4.2 Romanian reality and past experiences
The target of this paper – the Romanian health care system – inherits the problems and challenges of the
European one and adds a lot of others, specific to the country and the geopolitical region Romania belongs to. As
we know, the communist era set up a health system based on social accessibility and equal treatment of the
citizens, or at least these were the stated defining principles.

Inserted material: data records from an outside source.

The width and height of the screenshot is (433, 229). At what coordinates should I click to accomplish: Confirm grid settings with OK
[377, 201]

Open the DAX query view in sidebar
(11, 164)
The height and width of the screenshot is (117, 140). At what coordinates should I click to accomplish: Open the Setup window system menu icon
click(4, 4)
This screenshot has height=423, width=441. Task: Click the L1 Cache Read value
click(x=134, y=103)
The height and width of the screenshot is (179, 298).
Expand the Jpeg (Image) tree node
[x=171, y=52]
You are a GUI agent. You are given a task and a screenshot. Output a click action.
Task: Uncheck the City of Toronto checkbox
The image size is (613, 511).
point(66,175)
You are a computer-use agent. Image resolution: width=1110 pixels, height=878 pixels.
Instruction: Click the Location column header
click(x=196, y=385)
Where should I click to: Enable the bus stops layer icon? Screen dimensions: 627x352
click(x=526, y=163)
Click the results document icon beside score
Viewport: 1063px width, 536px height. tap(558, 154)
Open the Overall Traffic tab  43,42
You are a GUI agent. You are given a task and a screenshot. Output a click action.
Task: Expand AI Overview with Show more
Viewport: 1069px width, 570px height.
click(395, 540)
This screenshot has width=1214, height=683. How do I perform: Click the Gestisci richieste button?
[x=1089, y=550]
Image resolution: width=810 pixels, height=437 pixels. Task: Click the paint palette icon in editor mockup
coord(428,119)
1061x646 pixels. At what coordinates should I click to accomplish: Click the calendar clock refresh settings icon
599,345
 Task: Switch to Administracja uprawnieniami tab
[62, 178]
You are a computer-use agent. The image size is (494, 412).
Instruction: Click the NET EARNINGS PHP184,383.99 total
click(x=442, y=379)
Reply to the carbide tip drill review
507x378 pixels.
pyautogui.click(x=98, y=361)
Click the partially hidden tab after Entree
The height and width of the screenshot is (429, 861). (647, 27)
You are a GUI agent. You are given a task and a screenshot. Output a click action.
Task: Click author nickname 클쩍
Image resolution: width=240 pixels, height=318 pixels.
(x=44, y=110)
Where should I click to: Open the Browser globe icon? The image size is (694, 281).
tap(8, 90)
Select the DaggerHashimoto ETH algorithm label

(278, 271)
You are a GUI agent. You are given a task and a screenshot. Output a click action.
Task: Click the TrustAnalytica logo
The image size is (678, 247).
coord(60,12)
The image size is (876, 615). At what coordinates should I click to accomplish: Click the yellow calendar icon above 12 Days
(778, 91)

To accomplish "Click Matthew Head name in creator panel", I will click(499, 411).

It was financed from the national budget, which was
predictable and planned on a five-year basis, together with all the other sectors of economy or social assistance,
the resulted plan being compulsory (imposed by law) for everybody. We do not intend to debate how this system
worked, but to show that none of its existing conditions have been maintained until today. As a main
consequence, the structure of the health system must be totally redesigned which is definitely a long term,
strategic process. This is the main causes for which in the last two decades the health care system has been a
hybrid, at least in terms of resources. It means that the health contributions have been collected to a central fund,
administrated by the government, who has decided upon allocation, and established an upper limit of expenditure
always lower than the amount collected. This has caused a continuous crisis with some severe situations, such as
the late reimbursement by National Health Insurance Office of the expenditures with compensated medicines.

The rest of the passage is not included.